### [Required action]
For these records, count the lines containing the word "computer" and respond with the number alone.

### [Stored entries]
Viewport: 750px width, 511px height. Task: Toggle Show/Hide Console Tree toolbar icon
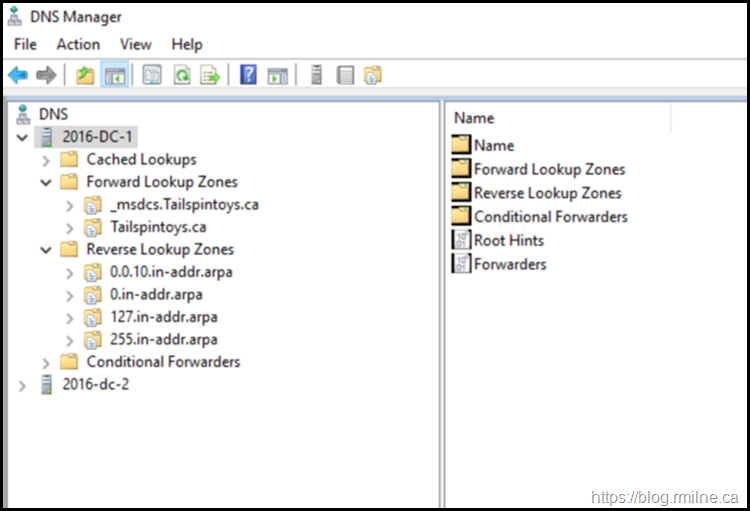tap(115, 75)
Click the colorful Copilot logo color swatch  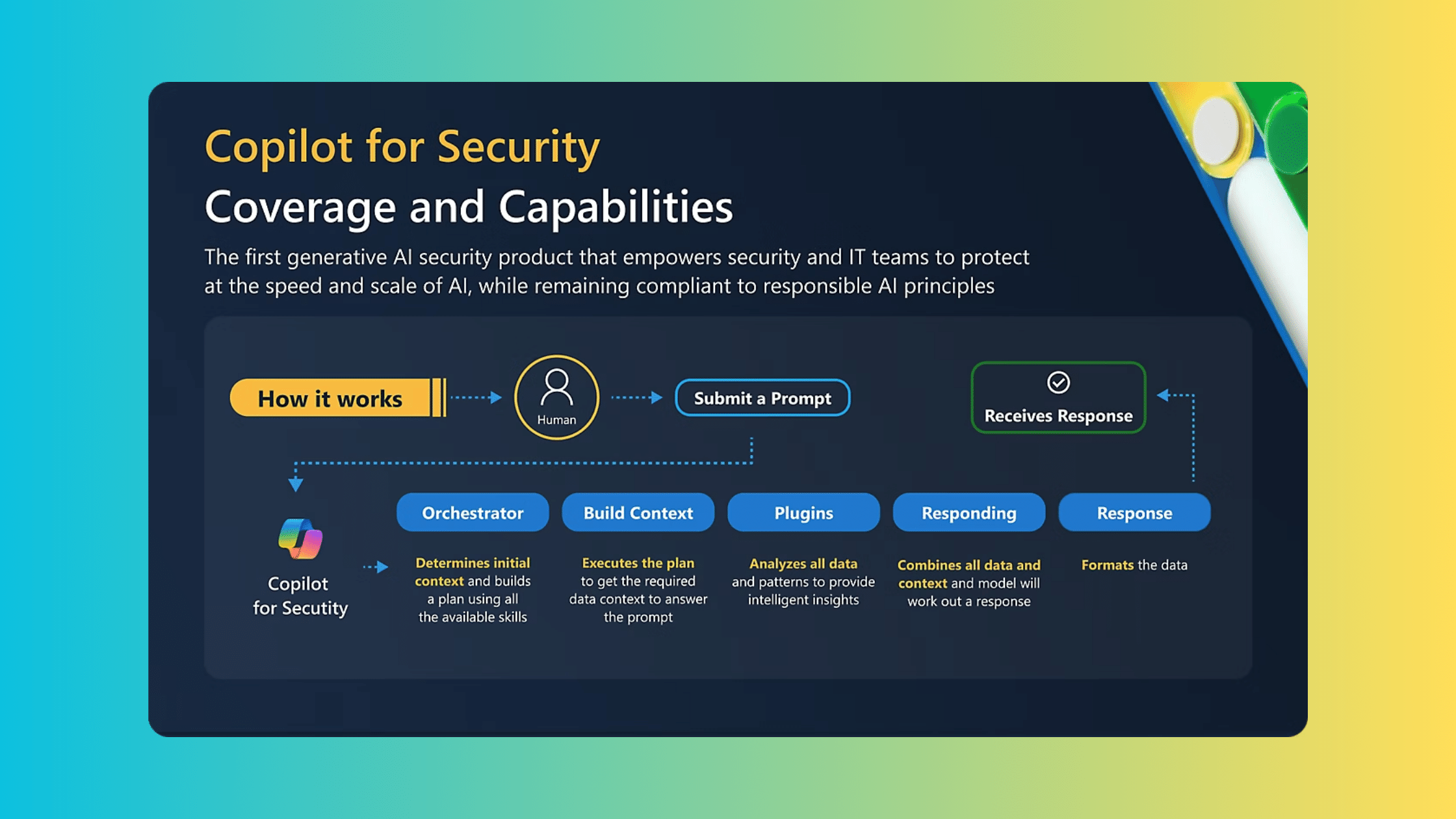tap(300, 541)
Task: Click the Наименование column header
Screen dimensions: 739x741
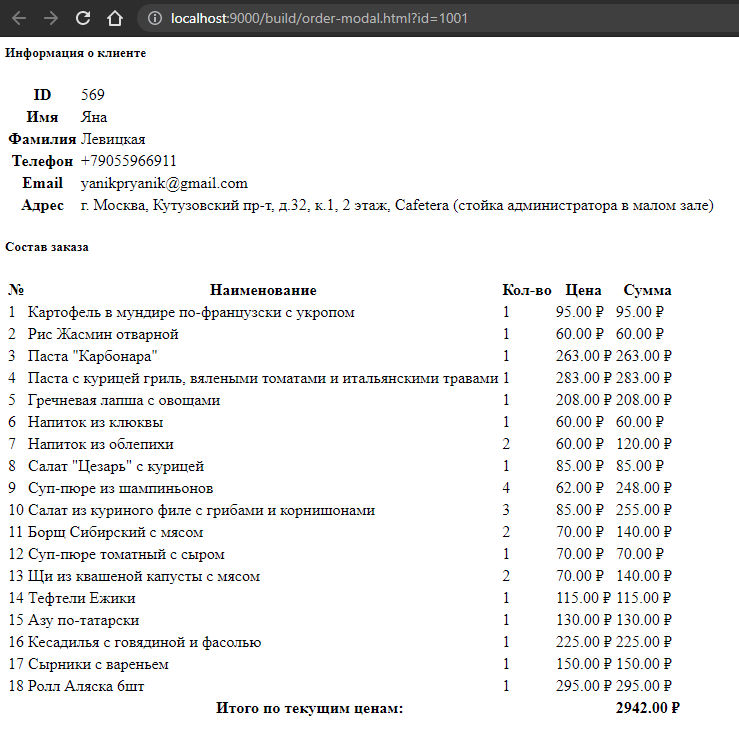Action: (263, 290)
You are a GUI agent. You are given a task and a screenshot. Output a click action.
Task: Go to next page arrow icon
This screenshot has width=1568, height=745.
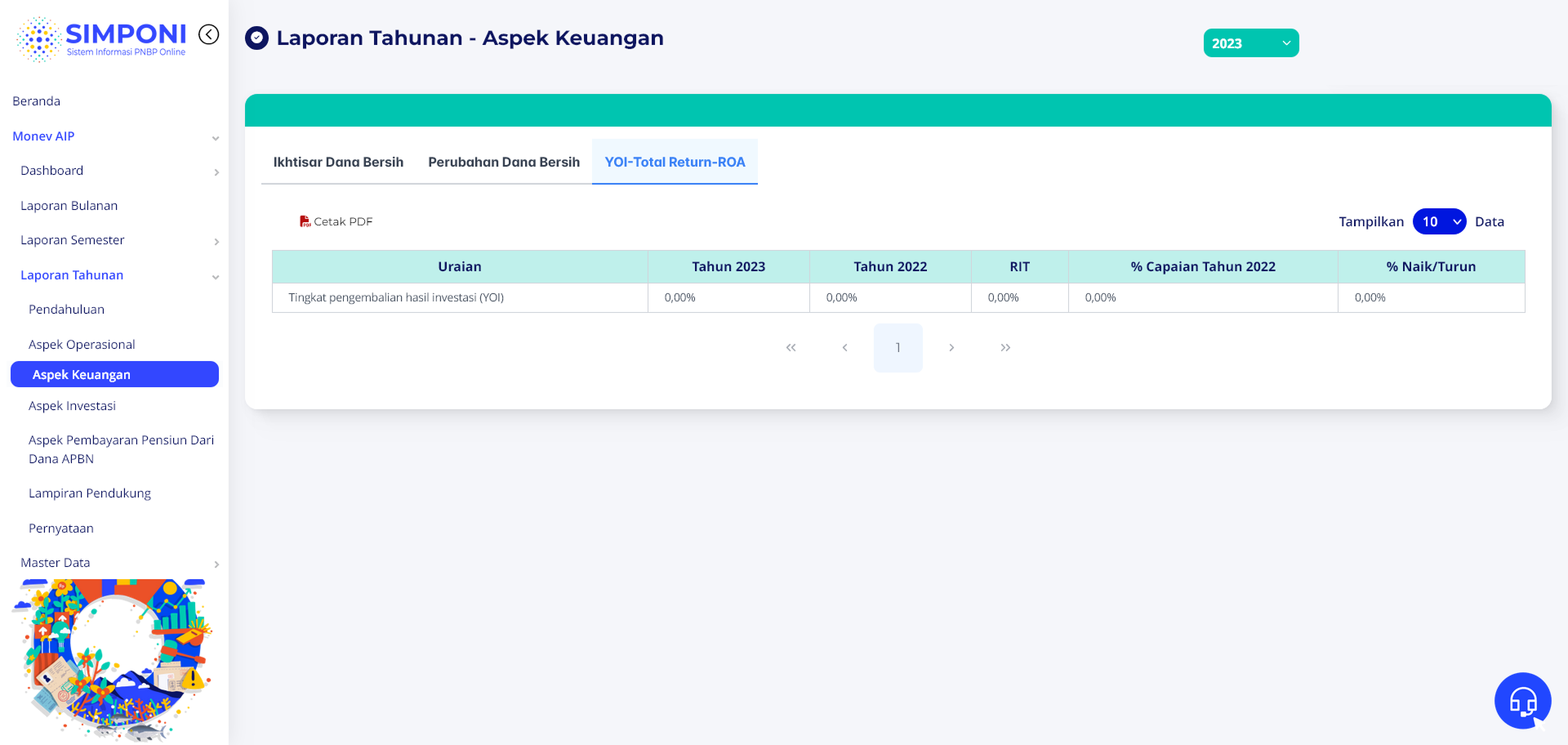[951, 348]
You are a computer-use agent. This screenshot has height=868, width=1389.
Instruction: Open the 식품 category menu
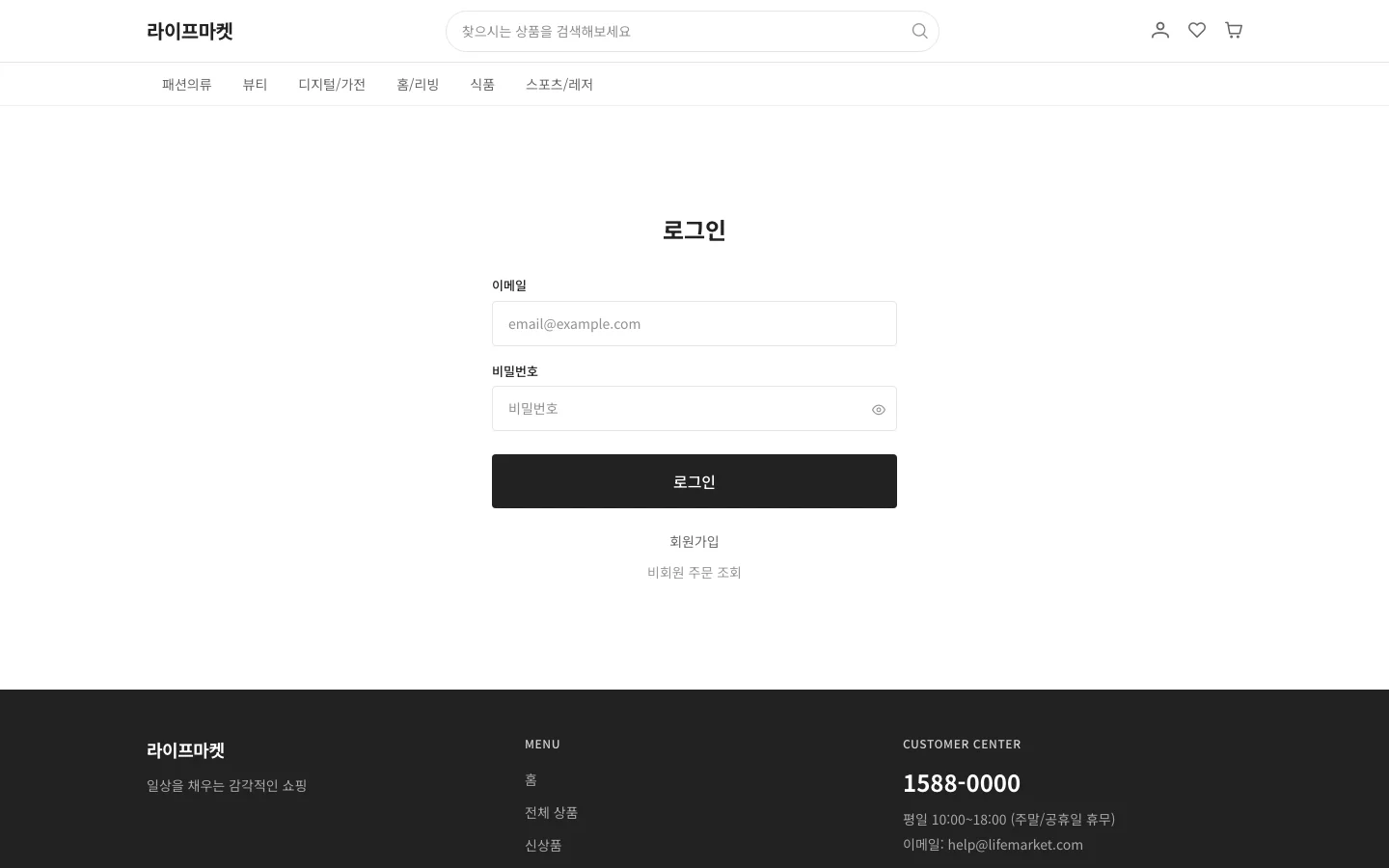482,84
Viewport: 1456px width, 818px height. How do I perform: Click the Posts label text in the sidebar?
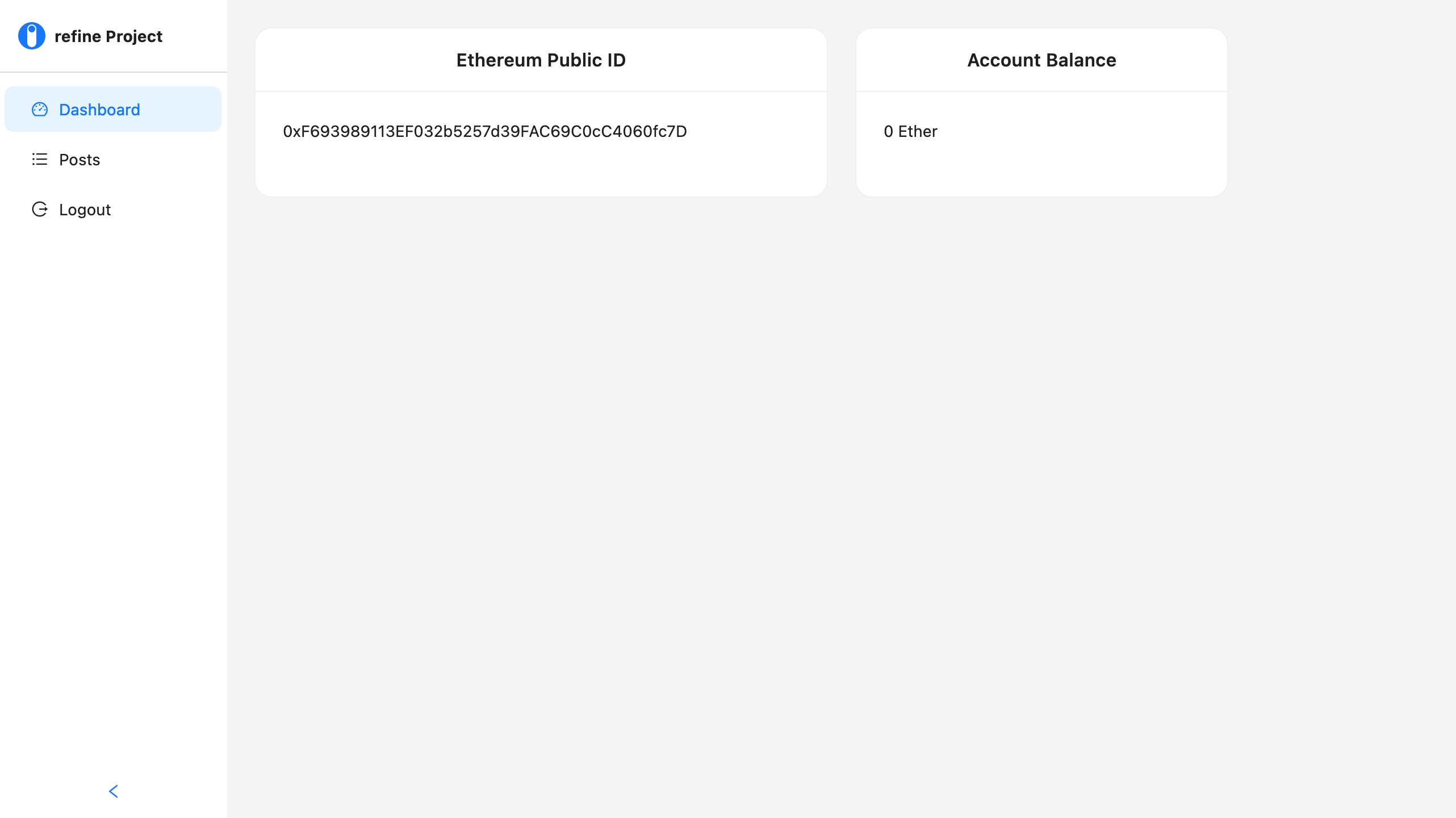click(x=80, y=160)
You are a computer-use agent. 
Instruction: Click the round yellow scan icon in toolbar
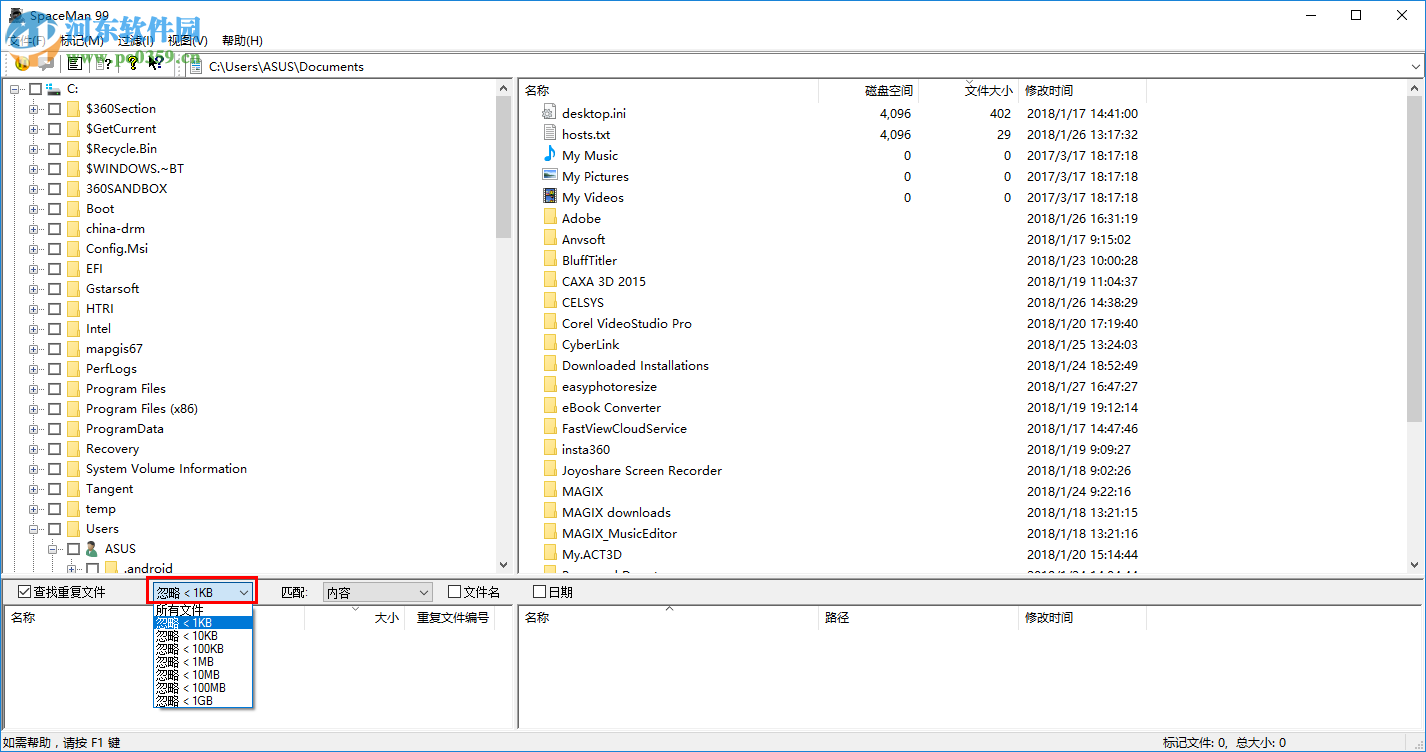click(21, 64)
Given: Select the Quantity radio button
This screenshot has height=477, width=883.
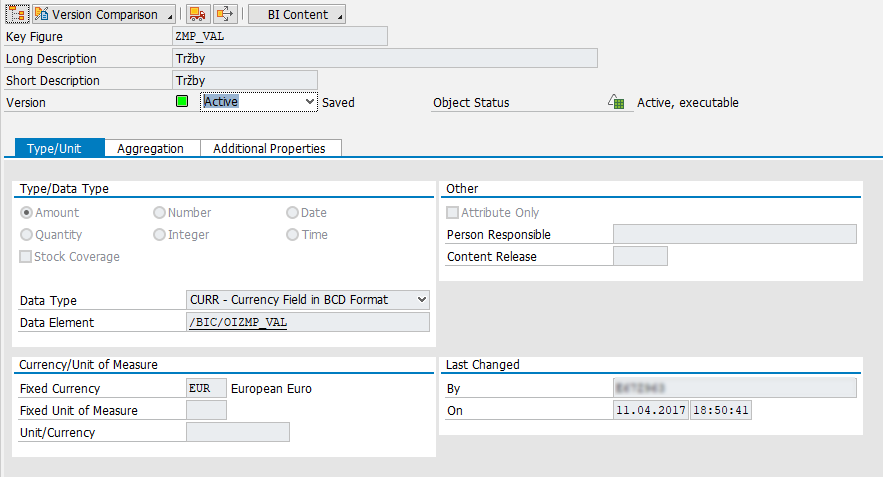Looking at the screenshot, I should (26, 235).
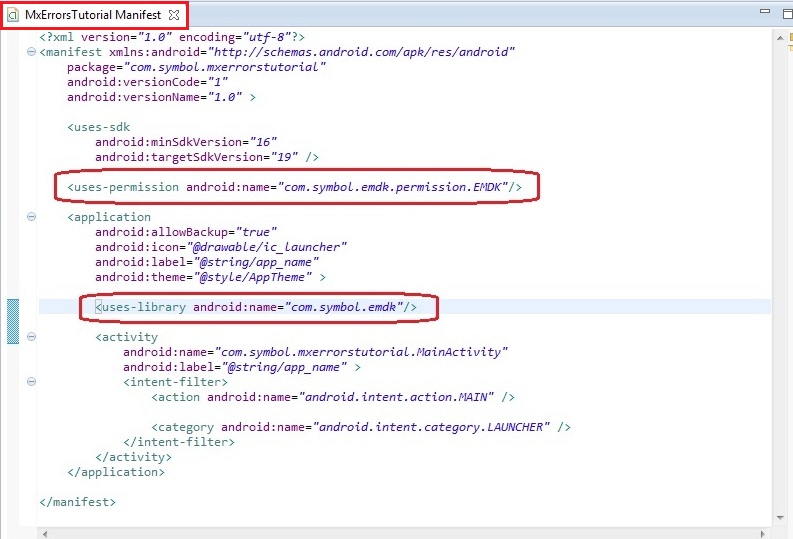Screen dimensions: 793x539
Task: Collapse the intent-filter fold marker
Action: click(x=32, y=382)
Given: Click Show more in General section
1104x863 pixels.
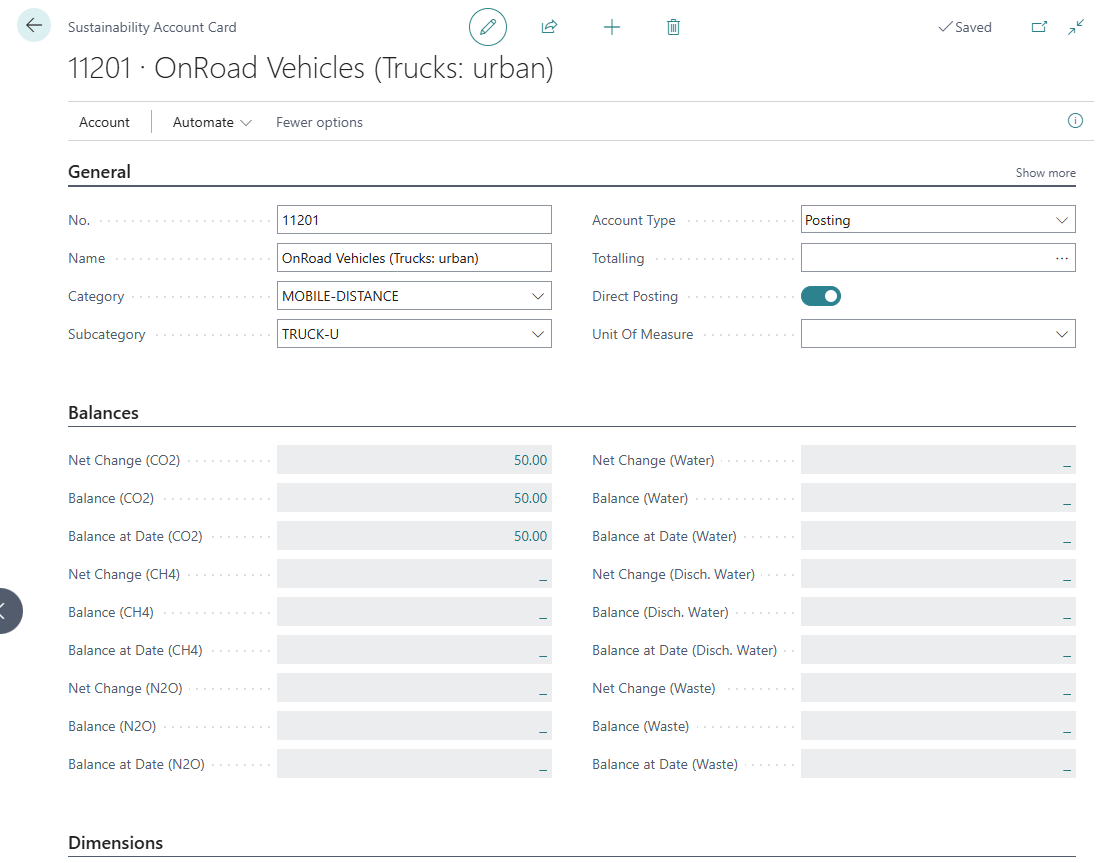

### [Solved problem]
2